Mexico’s Roman Catholic church has taken a new target. Late last week church spokespeople called on Mexicans to stop following a cult that promotes the worship of death, which they call Saint Death. Mexico City Archdiocese spokesman Hugo Valdemar said the cult was “against Christianity and a chosen cult by organised crime.” His remarks came after a Santa Muerte bishop, David Romeo Guillen, was detained and charged with being the money man for a gang that specialised in kidnapping in Mexico City.
According to newspaper reports, Guillen admitted to being part of the kidnapping ring and offered police to collaborate with them and provide information on other kidnapping rings. Mexico has approximately 8,000 kidnappings a year, according to security consulting firm Multisistemas de Seguridad Industrial.
The Santa Muerte is a macabre sight that adorns altars across the country, complete with offerings. It is known to be followed by drug traffickers and criminals. The church has about 2m followers in Mexico, and an undetermined number of faithful in the United States, where immigrants have built about 15 churches dedicated to the cult.
The figure worshipped by its followers is a skeleton with a hooded robe. The colour of the robe may vary.
The first time Mexicans learnt about the figure was in 1998, when Daniel Arizmendi López, a well known kidnapper who was known as the “mochaorejas”, or the ear chopper, and police discovered an entire shrine to the Santa Muerte, where he prayed daily for protection.

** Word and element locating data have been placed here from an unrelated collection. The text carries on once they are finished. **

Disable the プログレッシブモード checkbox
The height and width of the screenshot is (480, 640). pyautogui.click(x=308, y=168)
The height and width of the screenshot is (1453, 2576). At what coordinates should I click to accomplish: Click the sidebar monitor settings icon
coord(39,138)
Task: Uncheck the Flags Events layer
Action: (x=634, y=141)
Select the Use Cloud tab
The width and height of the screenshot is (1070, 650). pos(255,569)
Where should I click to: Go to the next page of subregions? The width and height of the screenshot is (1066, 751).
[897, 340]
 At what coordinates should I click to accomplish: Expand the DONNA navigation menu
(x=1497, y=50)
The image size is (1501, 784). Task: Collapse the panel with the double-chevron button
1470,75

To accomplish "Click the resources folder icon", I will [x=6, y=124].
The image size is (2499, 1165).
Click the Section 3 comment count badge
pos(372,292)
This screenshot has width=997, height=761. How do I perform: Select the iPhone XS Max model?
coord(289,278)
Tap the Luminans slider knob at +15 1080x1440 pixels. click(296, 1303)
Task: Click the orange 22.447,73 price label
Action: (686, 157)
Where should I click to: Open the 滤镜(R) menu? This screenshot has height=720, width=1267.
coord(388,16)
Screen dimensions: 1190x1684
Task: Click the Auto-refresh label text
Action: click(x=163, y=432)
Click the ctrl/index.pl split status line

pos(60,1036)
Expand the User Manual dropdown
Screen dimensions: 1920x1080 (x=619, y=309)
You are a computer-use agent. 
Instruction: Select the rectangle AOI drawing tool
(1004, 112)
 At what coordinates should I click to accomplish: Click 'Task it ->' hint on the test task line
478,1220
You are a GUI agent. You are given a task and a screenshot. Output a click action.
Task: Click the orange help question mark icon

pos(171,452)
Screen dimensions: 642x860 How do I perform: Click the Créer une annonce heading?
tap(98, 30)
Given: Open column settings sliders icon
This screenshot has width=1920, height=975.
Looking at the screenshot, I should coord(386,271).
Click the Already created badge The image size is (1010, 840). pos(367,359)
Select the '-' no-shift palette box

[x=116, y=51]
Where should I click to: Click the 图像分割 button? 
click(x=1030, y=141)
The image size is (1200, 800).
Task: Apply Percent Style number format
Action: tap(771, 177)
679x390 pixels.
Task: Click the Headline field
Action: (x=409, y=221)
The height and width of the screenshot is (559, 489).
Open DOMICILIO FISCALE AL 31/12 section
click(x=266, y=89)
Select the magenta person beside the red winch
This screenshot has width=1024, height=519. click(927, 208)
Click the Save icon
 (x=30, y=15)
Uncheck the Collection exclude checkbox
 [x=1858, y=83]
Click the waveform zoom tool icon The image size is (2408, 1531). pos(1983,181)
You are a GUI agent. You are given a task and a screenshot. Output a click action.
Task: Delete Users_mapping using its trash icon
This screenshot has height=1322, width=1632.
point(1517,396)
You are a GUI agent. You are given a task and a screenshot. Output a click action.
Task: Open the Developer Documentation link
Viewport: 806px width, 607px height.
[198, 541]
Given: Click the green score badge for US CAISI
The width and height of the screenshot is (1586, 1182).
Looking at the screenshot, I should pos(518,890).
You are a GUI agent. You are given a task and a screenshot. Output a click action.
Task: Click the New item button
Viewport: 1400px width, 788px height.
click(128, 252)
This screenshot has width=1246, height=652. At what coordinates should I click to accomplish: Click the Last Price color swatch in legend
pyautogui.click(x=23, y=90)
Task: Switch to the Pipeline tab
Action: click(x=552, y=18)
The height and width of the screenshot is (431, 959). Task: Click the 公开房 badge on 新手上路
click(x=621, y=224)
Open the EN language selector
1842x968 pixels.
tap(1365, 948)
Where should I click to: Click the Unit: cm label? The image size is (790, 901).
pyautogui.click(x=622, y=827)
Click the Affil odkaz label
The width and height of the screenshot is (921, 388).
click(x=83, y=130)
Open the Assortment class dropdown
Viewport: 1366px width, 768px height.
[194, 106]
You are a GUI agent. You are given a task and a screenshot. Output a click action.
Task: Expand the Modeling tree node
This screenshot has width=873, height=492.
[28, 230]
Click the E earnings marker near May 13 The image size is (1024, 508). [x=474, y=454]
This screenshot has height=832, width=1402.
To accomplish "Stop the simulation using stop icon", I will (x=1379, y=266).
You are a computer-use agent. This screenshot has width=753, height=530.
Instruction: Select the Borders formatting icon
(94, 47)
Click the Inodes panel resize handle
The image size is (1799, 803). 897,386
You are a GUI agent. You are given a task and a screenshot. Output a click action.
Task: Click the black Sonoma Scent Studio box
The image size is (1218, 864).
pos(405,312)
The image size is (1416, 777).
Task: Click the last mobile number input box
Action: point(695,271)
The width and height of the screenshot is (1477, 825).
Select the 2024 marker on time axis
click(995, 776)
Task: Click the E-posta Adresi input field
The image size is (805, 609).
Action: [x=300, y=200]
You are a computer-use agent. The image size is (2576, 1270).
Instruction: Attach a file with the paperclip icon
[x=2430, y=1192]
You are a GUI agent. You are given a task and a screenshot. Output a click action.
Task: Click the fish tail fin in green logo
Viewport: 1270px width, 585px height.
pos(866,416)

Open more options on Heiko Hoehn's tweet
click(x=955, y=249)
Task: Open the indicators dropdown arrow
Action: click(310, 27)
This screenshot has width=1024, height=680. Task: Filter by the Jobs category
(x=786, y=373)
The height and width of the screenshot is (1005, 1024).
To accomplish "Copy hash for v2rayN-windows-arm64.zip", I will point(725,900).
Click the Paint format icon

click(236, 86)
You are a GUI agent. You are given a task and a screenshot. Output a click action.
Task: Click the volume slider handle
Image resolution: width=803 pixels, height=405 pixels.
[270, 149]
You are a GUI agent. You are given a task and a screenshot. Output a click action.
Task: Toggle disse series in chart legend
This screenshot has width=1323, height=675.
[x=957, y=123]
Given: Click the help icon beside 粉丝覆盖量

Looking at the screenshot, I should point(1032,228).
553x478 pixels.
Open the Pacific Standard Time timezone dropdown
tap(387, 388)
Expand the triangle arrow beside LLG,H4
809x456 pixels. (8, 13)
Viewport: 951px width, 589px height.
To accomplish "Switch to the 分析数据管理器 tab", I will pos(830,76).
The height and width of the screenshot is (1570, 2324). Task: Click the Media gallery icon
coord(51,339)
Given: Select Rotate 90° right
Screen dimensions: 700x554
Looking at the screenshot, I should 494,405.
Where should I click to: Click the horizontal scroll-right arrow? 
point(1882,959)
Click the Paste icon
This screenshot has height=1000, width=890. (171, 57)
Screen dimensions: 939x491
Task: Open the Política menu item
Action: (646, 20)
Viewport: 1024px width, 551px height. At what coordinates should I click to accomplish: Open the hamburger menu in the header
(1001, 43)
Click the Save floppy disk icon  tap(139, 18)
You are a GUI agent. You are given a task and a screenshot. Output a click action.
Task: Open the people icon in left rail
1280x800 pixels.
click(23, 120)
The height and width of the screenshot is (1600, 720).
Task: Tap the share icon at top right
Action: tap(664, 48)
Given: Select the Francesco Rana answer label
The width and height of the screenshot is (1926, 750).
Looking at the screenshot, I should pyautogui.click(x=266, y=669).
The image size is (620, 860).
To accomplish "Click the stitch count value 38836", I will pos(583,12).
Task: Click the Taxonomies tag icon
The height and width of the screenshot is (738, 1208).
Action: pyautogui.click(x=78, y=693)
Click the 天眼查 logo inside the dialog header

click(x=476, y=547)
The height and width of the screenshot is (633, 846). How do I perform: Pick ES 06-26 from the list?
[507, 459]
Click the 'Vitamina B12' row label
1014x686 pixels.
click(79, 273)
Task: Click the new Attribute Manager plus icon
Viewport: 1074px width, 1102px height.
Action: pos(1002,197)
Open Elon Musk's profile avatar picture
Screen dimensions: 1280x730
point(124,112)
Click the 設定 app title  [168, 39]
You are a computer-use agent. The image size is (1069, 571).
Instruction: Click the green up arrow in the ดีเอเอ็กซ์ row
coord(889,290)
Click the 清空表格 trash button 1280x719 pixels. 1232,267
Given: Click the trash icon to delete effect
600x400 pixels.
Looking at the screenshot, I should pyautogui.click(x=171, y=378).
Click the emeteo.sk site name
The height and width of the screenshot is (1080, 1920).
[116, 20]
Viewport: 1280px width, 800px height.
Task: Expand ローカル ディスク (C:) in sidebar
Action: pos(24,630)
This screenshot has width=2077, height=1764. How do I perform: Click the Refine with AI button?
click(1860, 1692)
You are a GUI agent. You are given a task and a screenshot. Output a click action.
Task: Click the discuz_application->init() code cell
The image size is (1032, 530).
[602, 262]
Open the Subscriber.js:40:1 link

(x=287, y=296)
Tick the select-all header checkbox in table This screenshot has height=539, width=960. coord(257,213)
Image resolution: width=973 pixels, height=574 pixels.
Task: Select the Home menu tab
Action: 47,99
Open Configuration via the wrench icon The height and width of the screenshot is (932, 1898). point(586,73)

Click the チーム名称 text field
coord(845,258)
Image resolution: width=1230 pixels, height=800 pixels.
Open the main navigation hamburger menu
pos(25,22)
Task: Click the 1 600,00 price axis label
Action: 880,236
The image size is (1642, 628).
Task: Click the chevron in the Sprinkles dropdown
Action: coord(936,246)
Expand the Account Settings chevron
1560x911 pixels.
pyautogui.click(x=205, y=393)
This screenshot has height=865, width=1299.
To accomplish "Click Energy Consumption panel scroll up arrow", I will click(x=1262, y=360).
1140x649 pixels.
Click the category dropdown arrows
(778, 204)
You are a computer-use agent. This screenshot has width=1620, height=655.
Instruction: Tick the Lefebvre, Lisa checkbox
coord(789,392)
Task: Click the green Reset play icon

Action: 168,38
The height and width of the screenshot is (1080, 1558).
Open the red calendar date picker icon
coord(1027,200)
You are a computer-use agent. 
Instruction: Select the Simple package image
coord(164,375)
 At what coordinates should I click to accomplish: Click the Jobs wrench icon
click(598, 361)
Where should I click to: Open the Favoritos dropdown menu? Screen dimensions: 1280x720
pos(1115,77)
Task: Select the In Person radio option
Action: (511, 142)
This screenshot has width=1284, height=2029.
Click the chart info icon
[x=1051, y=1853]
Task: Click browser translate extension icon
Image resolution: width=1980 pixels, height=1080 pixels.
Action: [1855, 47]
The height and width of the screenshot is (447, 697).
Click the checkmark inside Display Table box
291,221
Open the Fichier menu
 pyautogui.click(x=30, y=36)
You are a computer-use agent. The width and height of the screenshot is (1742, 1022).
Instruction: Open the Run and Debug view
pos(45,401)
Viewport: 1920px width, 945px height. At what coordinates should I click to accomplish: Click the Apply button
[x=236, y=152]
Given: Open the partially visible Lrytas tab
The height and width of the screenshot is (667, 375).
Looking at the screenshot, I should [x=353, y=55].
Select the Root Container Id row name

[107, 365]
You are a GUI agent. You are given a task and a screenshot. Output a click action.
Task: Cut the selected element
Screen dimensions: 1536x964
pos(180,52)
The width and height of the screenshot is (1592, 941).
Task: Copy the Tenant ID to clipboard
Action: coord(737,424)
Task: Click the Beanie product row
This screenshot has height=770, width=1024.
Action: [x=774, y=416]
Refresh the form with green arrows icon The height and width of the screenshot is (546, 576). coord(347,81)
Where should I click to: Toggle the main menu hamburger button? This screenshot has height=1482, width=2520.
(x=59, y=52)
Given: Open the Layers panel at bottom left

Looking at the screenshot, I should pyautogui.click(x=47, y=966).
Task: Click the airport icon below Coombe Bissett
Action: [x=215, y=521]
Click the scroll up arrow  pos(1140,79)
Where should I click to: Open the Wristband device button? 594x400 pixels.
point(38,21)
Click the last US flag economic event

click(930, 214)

There are people who think the cult goes back to the conquest, but some analysts say, the number of followers is mainly among people in prison, the young and drug traffickers.
Nevertheless, a group of followers has also conducted public demonstrations to protest the detention of Bishop Guillen. One follower, who said she had been a devout of the church for 25 years said the authorities should provide more evidence as to whether Guillen was really guilty.